* Selection
-------

Klopp’s coaching staff will also be waving farewell at Anfield on Sunday. Pep Lijnders will launch his managerial career at Red Bull Salzburg with Vitor Matos as his assistant. John Achterberg’s next job had not been confirmed but Klopp let slip that the long-serving goalkeeping coach is joining Steven Gerrard’s staff at Al Ettifaq in Saudi Arabia. Former Liverpool academy keeper Andy Firth will be Achterberg’s assistant.

“Pep and Vitor have a bright future,” Klopp said.  “They were the most influential coaches you can imagine I ever had because we created a style of play that I really loved together. They are incredibly talented and full of energy.

“John Achterberg joins Stevie, good luck with that! Fantastic coach. If you ask the goalies over the years, he coached on one day 12 goalies. I didn’t know we had that many at the club.

“Jack Robinson (assistant goalie coach) is leaving as well. The future is bright for him. Andreas Kornmayer (head of fitness) will leave – his CV is Bayern Munich and Liverpool in the most successful spells so that’s really cool.”

It’s also the end of the road at Liverpool for Joel Matip and Thiago, who will both leave as free agents when their contracts expire this summer. The tributes to them were glowing.

“Have you ever seen a better free transfer than Joel Matip? You will not find a more likeable person. He is ridiculously funny and a wonderful man. He has to make a decision. Does he want to play on or not? Whoever gets him is a lucky club because he is world-class and super humble.

-------

* Aim
In the Liverpool excerpt, which club will Pep Lijnders manage? The entries have no connection to the Liverpool excerpt.

* Data listing
-------

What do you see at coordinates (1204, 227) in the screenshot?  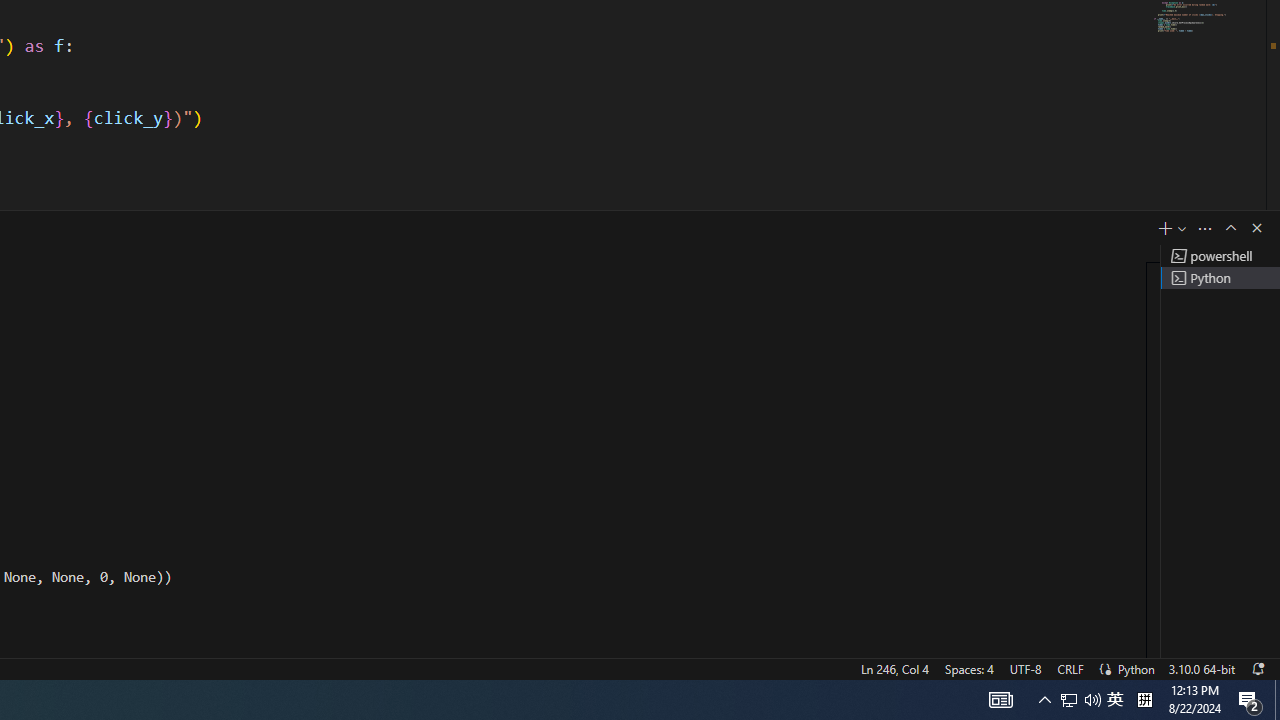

-------

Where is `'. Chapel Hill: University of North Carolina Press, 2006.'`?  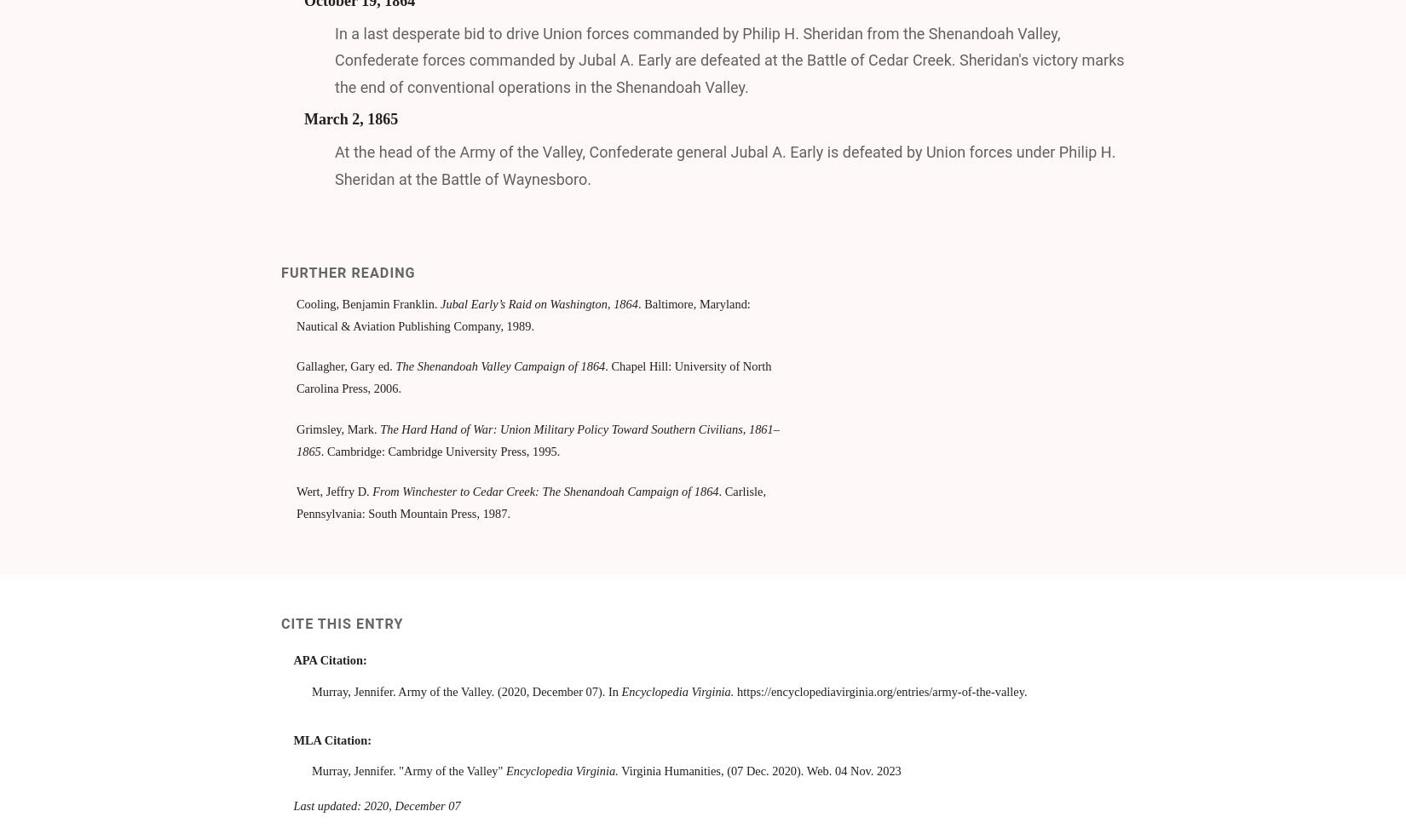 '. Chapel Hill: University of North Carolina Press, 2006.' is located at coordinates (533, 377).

-------

* Result for this exercise
Red Bull Salzburg.